An empirical study of weakly supervised audio tagging embeddings for general audio representations
Heinrich Dinkel, Zhiyong Yan, Yongqing Wang, Junbo Zhang, Yujun Wang

TL;DR
This study evaluates the effectiveness of pre-trained weakly supervised audio tagging models as feature extractors for diverse audio tasks, comparing them with self-supervised methods across fourteen benchmarks.
Contribution
It provides a comprehensive benchmark showing that weakly supervised audio tagging models are effective for transfer learning in various audio classification tasks.
Findings
AT pre-trained models excel in music, event, and emotion recognition.
Finetuning AT models improves speech-related tasks like keyword spotting.

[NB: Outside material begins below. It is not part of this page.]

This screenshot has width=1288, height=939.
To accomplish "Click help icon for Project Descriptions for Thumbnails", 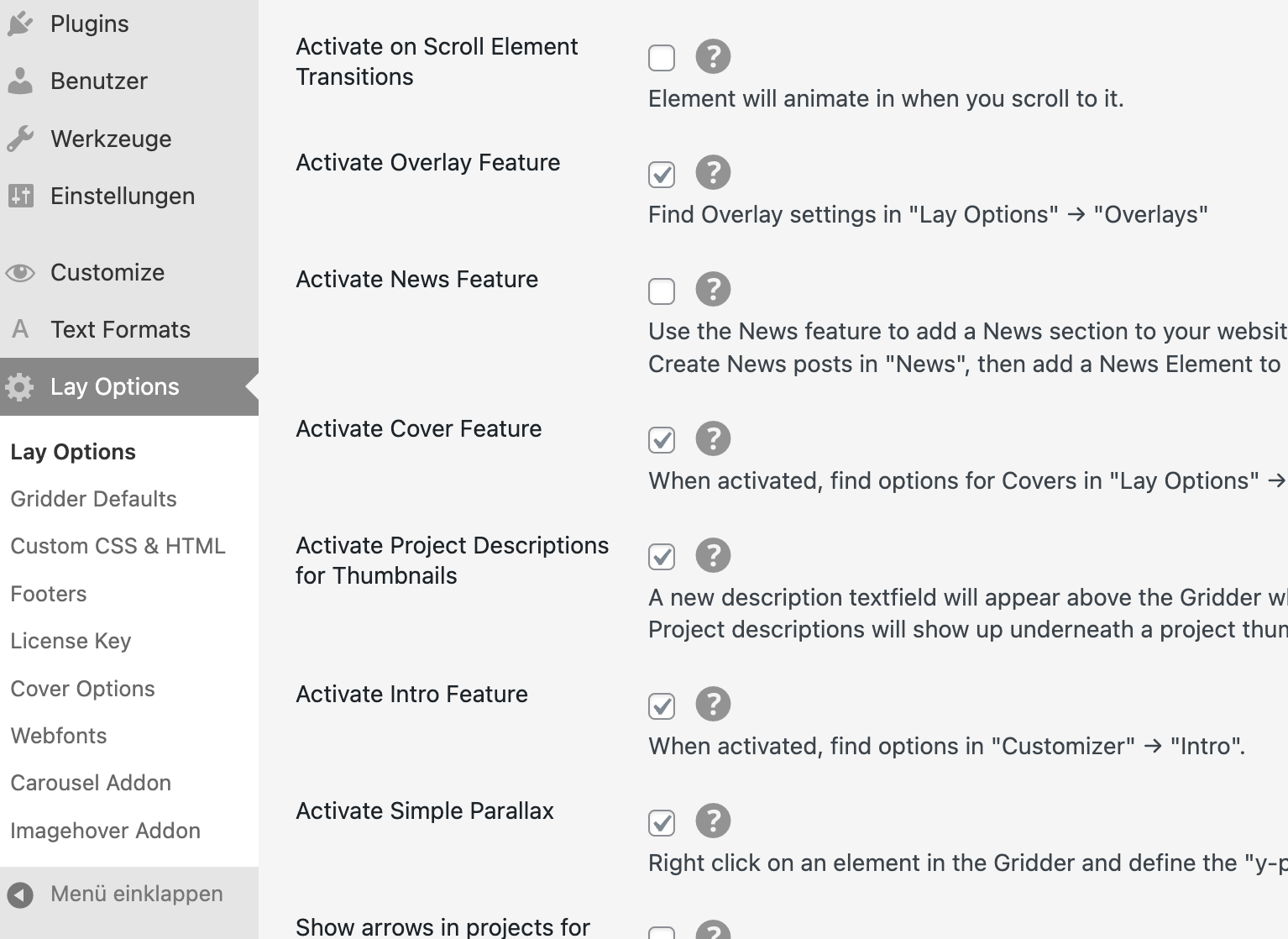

Weakly supervised models are competitive alternatives to self-supervised methods.
Abstract
We study the usability of pre-trained weakly supervised audio tagging (AT) models as feature extractors for general audio representations. We mainly analyze the feasibility of transferring those embeddings to other tasks within the speech and sound domains. Specifically, we benchmark weakly supervised pre-trained models (MobileNetV2 and EfficientNet-B0) against modern self-supervised learning methods (BYOL-A) as feature extractors. Fourteen downstream tasks are used for evaluation ranging from music instrument classification to language classification. Our results indicate that AT pre-trained models are an excellent transfer learning choice for music, event, and emotion recognition tasks. Further, finetuning AT models can also benefit speech-related tasks such as keyword spotting and intent classification.